┌─ RECORDS TO USE
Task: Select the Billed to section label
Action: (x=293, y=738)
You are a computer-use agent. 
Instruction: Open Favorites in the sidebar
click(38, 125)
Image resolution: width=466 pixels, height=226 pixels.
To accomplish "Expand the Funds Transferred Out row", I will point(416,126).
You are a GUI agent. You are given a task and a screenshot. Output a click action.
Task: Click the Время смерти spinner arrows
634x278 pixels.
└─
┌─ RECORDS TO USE
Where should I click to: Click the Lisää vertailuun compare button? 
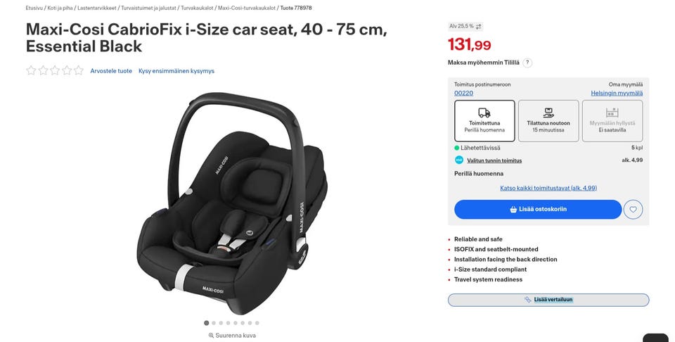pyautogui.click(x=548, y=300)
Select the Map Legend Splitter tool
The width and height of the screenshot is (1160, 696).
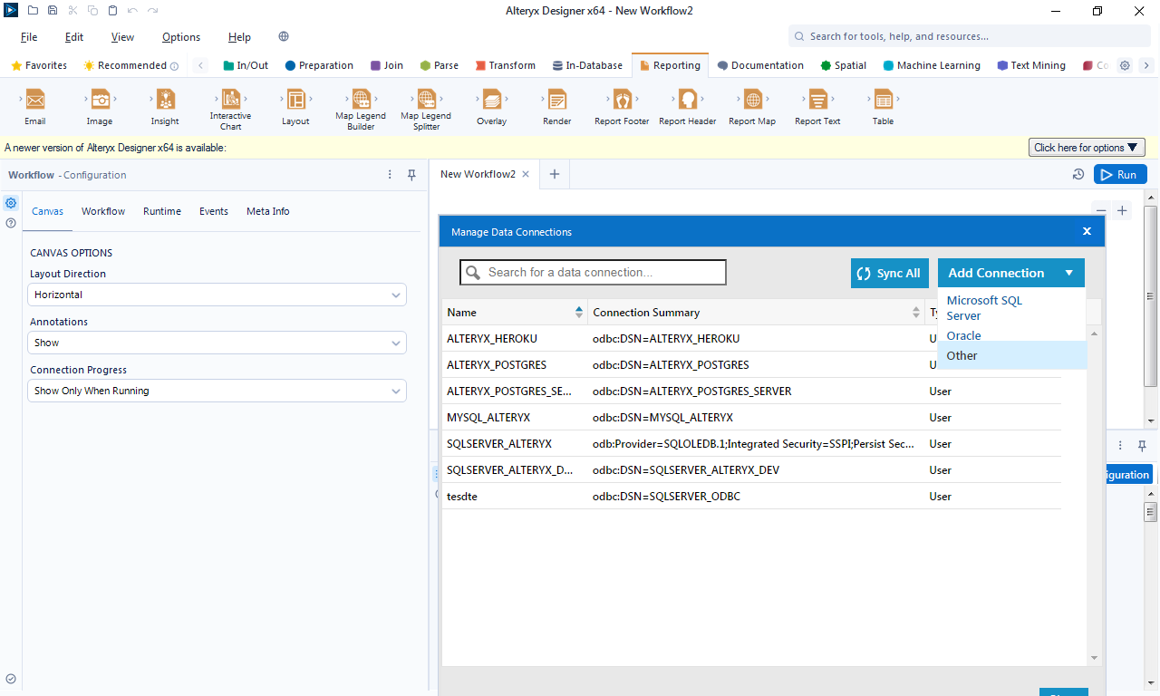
└─
┌─ RECORDS TO USE
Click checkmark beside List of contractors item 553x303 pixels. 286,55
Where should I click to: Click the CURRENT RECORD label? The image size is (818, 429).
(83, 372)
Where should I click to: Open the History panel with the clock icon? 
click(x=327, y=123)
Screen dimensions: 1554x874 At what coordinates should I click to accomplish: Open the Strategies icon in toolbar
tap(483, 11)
└─
§ DIRECTIONS FOR THIS TASK
Scan the entries above for the line containing "You are a computer-use agent.", and copy it and all lines after it exactly, down to and including the line containing "You are a GUI".

§ SOLUTION TO THIS EXERCISE
You are a computer-use agent. 
Instruction: Open Favorites in the sidebar
click(38, 125)
Image resolution: width=466 pixels, height=226 pixels.
To accomplish "Expand the Funds Transferred Out row", I will point(416,126).
You are a GUI agent. You are given a task and a screenshot. Output a click action.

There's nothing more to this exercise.